-- Records start --

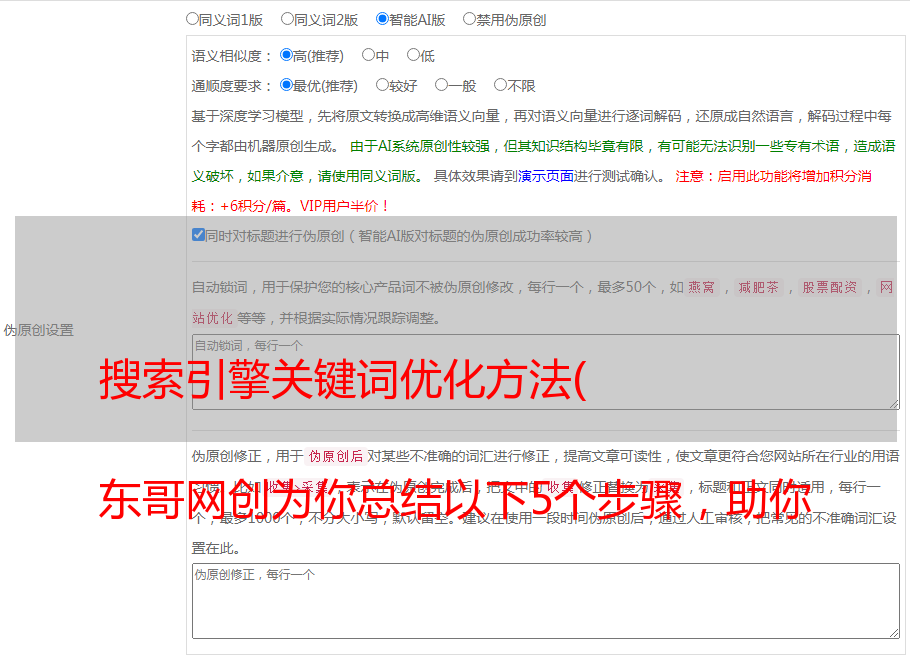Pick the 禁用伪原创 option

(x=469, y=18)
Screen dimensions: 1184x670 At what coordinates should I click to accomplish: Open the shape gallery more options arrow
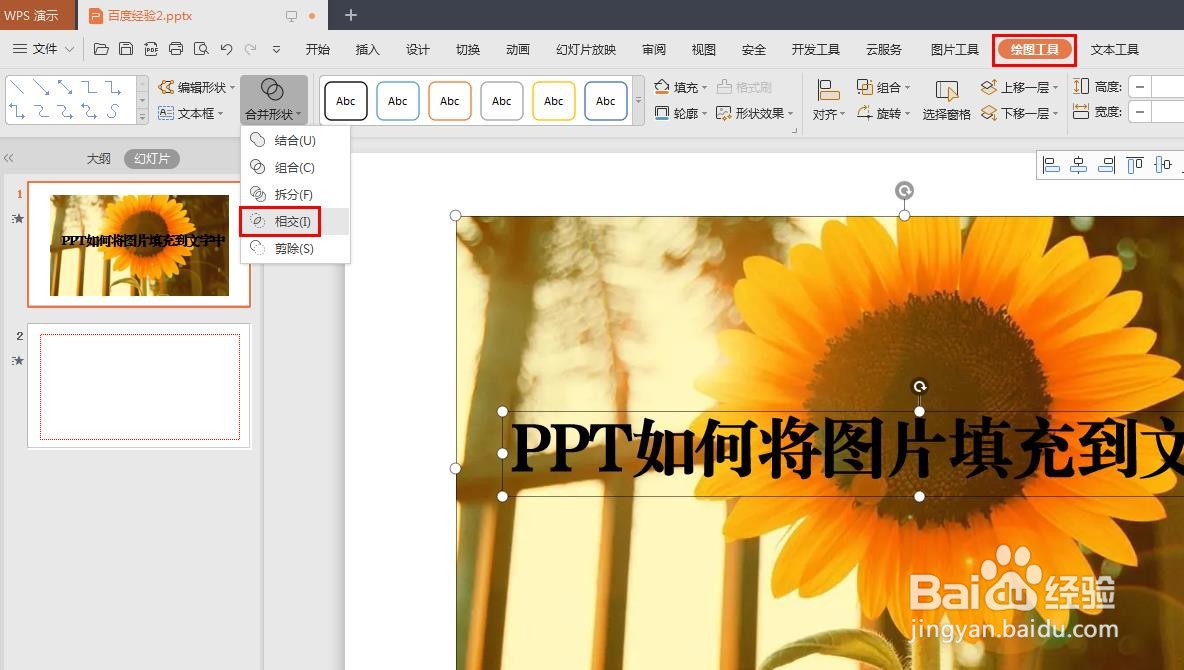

-- Records end --
-- Records start --

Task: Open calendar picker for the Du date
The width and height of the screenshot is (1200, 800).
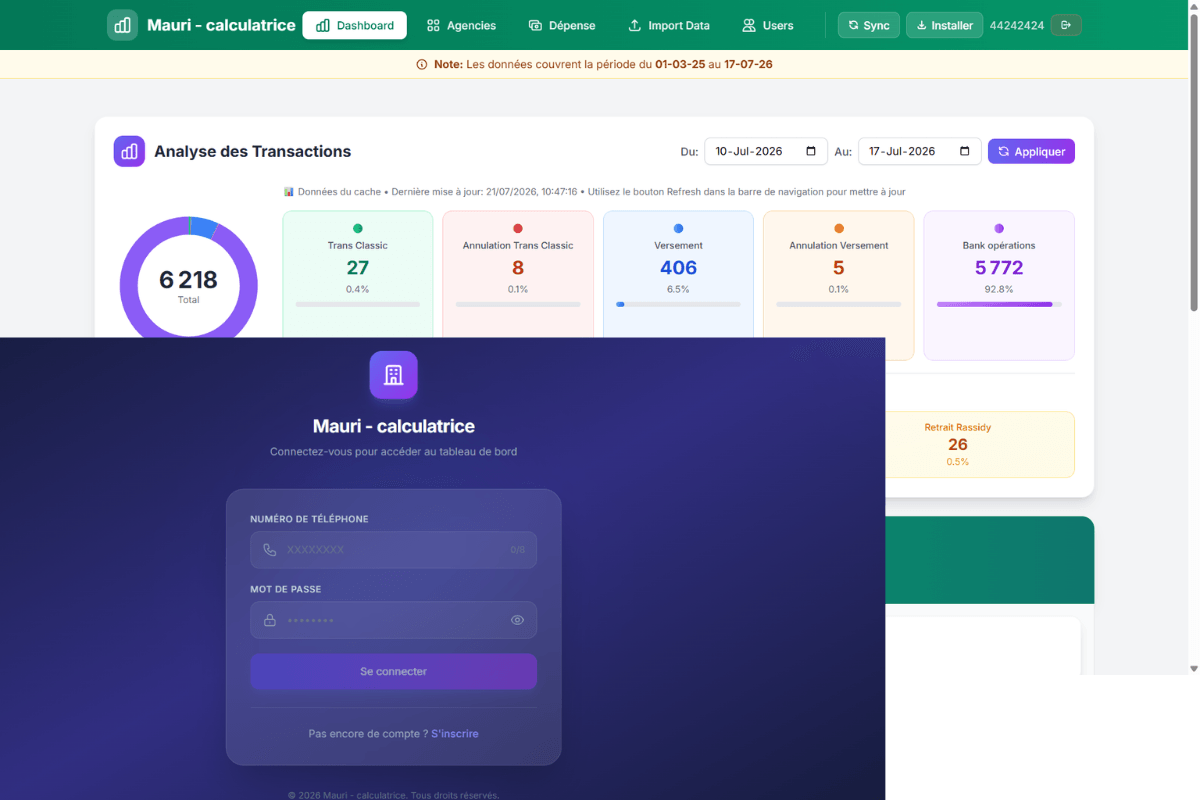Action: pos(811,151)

-- Records end --

→ **Problem description**
Rewrite the rows starting at the line containing "Pick the 禁用伪原创 option" and ending at the line containing "Screen dimensions: 1184x670", substituting "chart gallery" for "shape gallery" and changing nothing else. Omit the pictures.

→ **Solution to the problem**
Pick the 禁用伪原创 option

(x=469, y=18)
Screen dimensions: 1184x670 At what coordinates should I click to accomplish: Open the chart gallery more options arrow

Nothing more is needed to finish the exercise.